* **Your instructions**: The listing is to be reproduced exactly, excluding its pictures.

* **Provided entries**:
=== Begin Enclosure ===
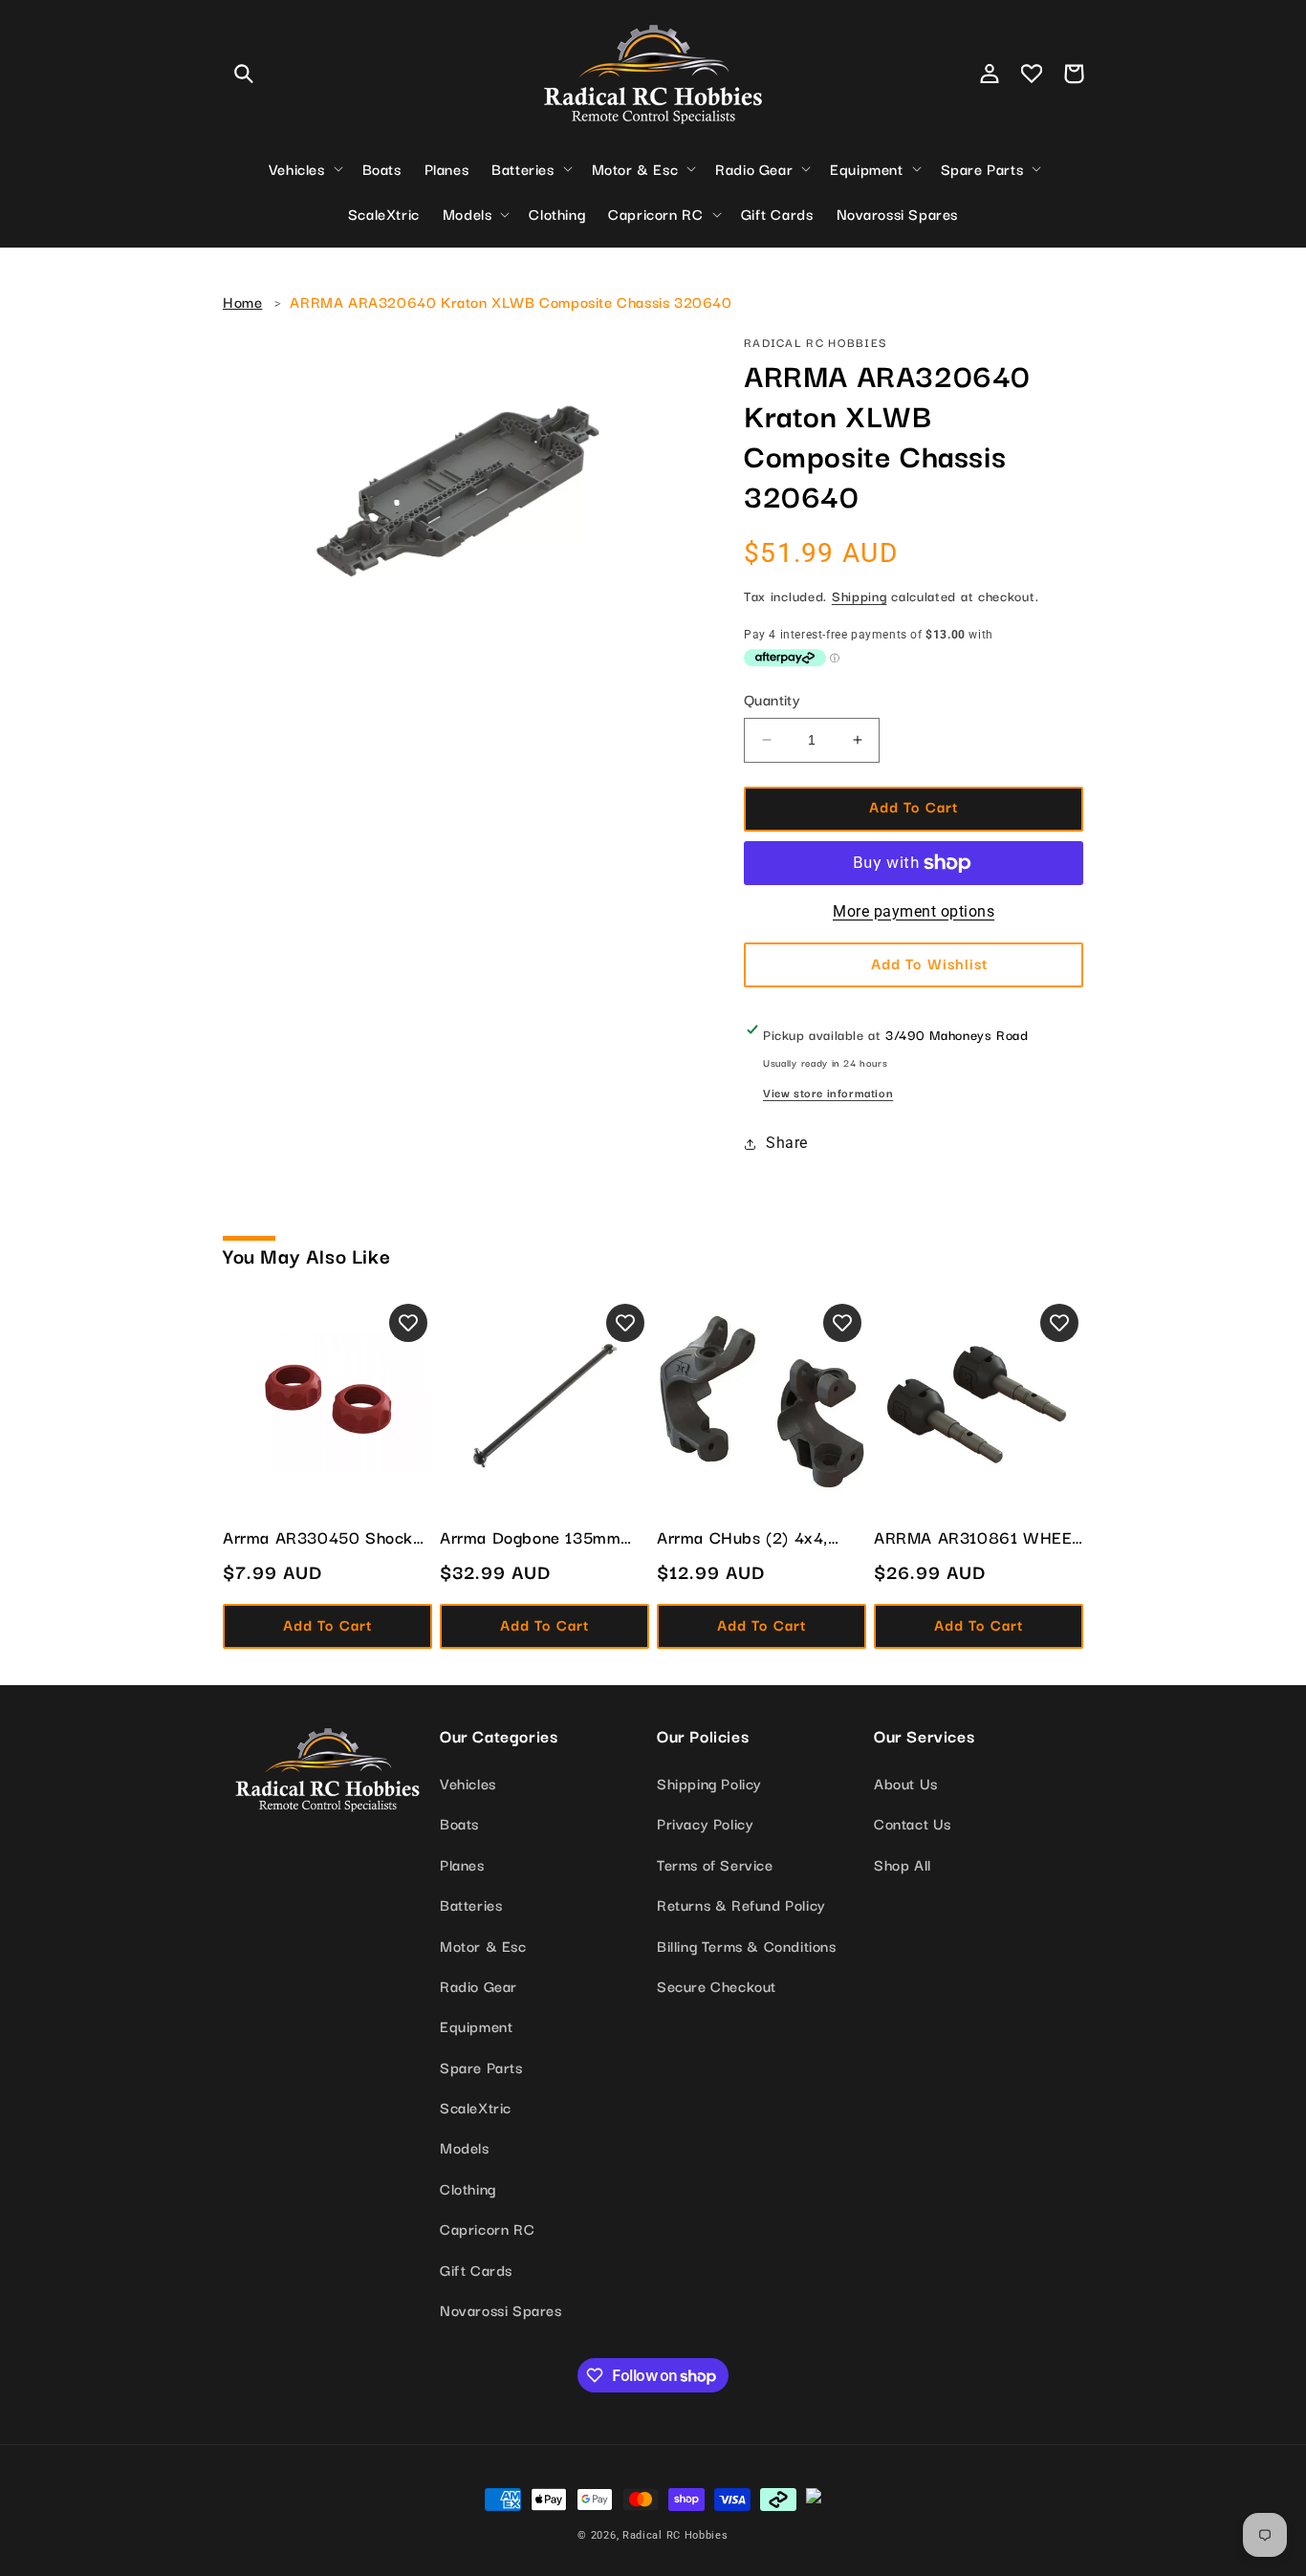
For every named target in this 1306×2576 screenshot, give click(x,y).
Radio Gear (478, 1985)
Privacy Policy (705, 1822)
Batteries (471, 1904)
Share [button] (787, 1143)
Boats (459, 1822)
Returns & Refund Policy (741, 1904)
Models (465, 2146)
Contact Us (912, 1822)
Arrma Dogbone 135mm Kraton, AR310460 (530, 1537)
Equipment (476, 2025)
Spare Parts (481, 2066)
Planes (462, 1863)
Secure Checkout (716, 1985)
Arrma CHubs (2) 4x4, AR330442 (742, 1537)
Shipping (859, 595)
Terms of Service (715, 1863)
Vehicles (468, 1782)
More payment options (913, 911)
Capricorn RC (487, 2228)
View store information (828, 1092)
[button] (244, 74)
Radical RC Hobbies (675, 2535)
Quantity (772, 698)
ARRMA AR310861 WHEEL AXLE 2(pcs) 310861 (977, 1537)
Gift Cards (476, 2269)
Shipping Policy (709, 1782)
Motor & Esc (483, 1945)
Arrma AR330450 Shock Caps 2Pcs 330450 (318, 1537)
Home (242, 301)
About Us (906, 1782)
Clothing (468, 2187)
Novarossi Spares (501, 2309)
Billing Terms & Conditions (747, 1945)
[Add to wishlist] (408, 1323)
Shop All (902, 1863)
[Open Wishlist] (1032, 74)
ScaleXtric (476, 2106)
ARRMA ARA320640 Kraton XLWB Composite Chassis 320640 (510, 301)
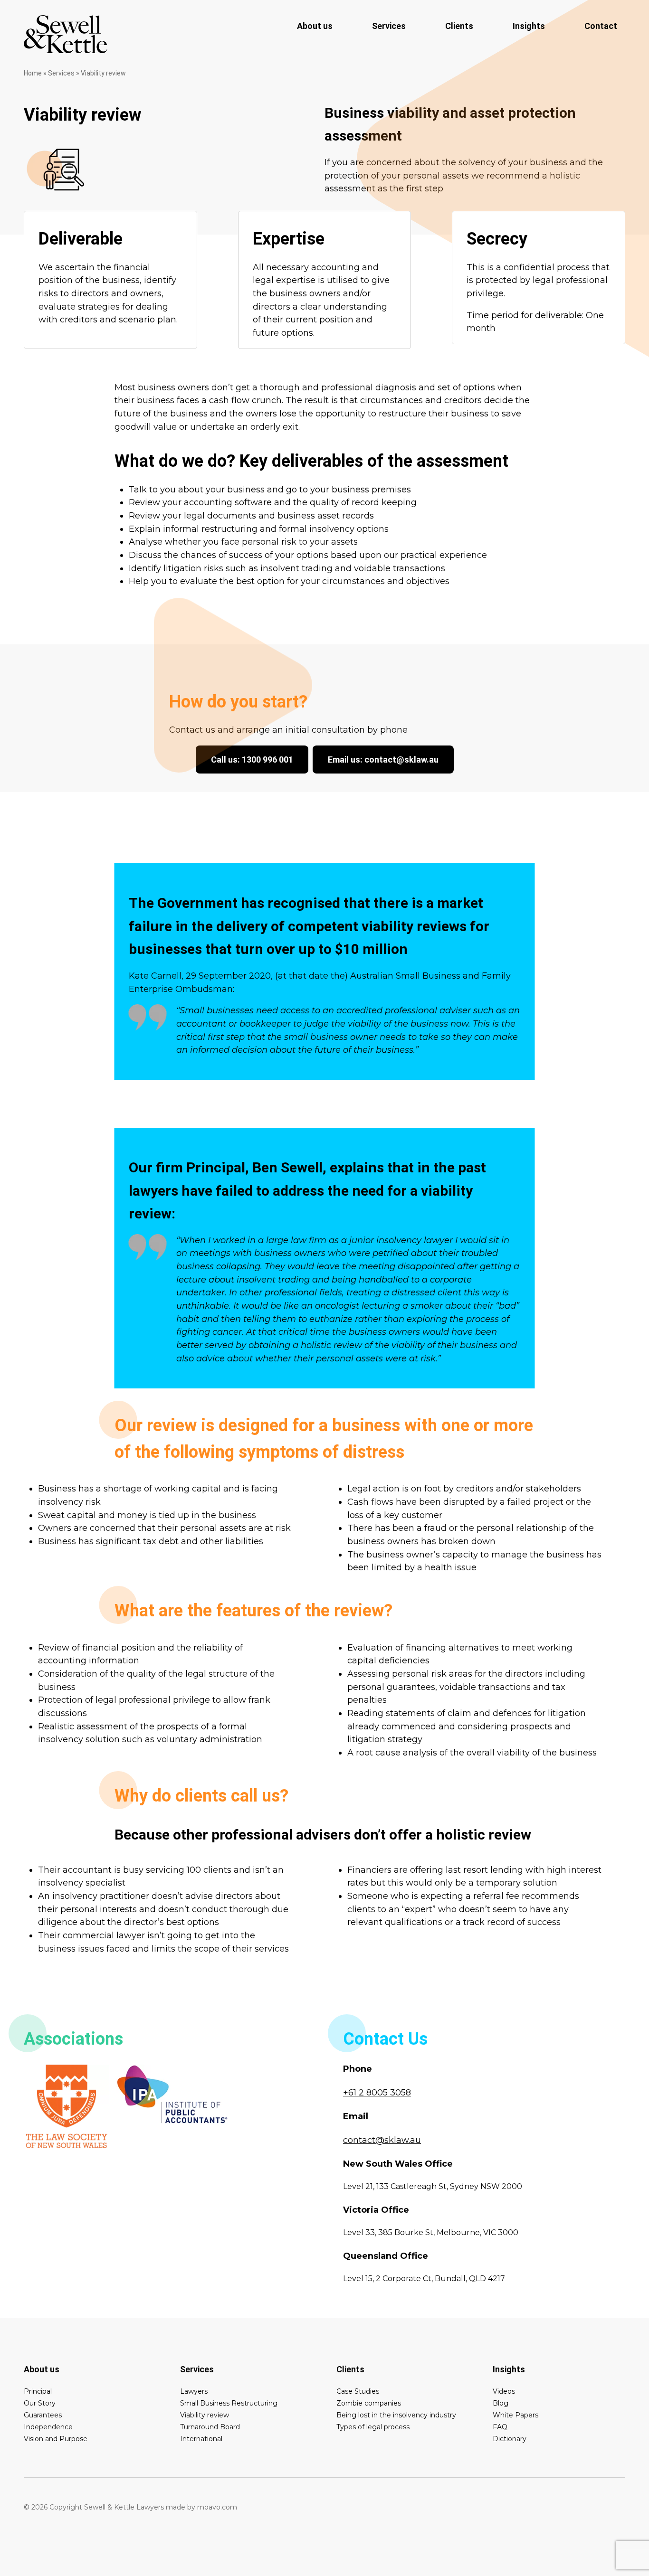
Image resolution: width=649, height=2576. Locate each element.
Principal (38, 2391)
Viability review (204, 2415)
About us (315, 26)
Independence (48, 2427)
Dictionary (509, 2438)
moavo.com (217, 2507)
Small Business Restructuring (228, 2403)
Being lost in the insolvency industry (396, 2415)
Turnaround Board (210, 2427)
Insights (529, 26)
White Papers (515, 2415)
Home (33, 73)
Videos (504, 2391)
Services (389, 26)
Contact (600, 26)
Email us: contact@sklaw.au (383, 759)
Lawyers (194, 2391)
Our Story (40, 2403)
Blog (500, 2403)
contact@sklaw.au (382, 2140)
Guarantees (43, 2415)
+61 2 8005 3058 (377, 2092)
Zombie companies (368, 2403)
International (201, 2438)
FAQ (500, 2427)
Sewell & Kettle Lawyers (65, 34)
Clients (459, 26)
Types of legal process (373, 2427)
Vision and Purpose (55, 2438)
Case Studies (357, 2391)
=== End Enclosure ===
* **Result below**:
For every named target in this 1306×2576 screenshot, give click(x,y).
Radio Gear (478, 1985)
Privacy Policy (705, 1822)
Batteries (471, 1904)
Share [button] (787, 1143)
Boats (459, 1822)
Returns & Refund Policy (741, 1904)
Models (465, 2146)
Contact Us (912, 1822)
Arrma Dogbone 135mm Kraton, AR310460 (530, 1537)
Equipment (476, 2025)
Spare Parts (481, 2066)
Planes (462, 1863)
Secure Checkout (716, 1985)
Arrma CHubs (2) 4x4, AR330442 (742, 1537)
Shipping (859, 595)
Terms of Service (715, 1863)
Vehicles (468, 1782)
More payment options (913, 911)
Capricorn RC (487, 2228)
View store information (828, 1092)
[button] (244, 74)
Radical RC Hobbies (675, 2535)
Quantity (772, 698)
ARRMA AR310861 WHEEL AXLE 2(pcs) 310861 (977, 1537)
Gift Cards (476, 2269)
Shipping Policy (709, 1782)
Motor & Esc (483, 1945)
Arrma AR330450 Shock Caps 2Pcs 330450 (318, 1537)
Home (242, 301)
About Us (906, 1782)
Clothing (468, 2187)
Novarossi Spares (501, 2309)
Billing Terms & Conditions (747, 1945)
[Add to wishlist] (408, 1323)
Shop All (902, 1863)
[Open Wishlist] (1032, 74)
ScaleXtric (476, 2106)
ARRMA ARA320640 Kraton XLWB Composite Chassis 320640 (510, 301)
Image resolution: width=649, height=2576. Locate each element.
Principal (38, 2391)
Viability review (204, 2415)
About us (315, 26)
Independence (48, 2427)
Dictionary (509, 2438)
moavo.com (217, 2507)
Small Business Restructuring (228, 2403)
Being lost in the insolvency industry (396, 2415)
Turnaround Board (210, 2427)
Insights (529, 26)
White Papers (515, 2415)
Home (33, 73)
Videos (504, 2391)
Services (389, 26)
Contact (600, 26)
Email us: contact@sklaw.au (383, 759)
Lawyers (194, 2391)
Our Story (40, 2403)
Blog (500, 2403)
contact@sklaw.au (382, 2140)
Guarantees (43, 2415)
+61 2 8005 3058 (377, 2092)
Zombie companies (368, 2403)
International (201, 2438)
FAQ (500, 2427)
Sewell & Kettle Lawyers (65, 34)
Clients (459, 26)
Types of legal process (373, 2427)
Vision and Purpose (55, 2438)
Case Studies (357, 2391)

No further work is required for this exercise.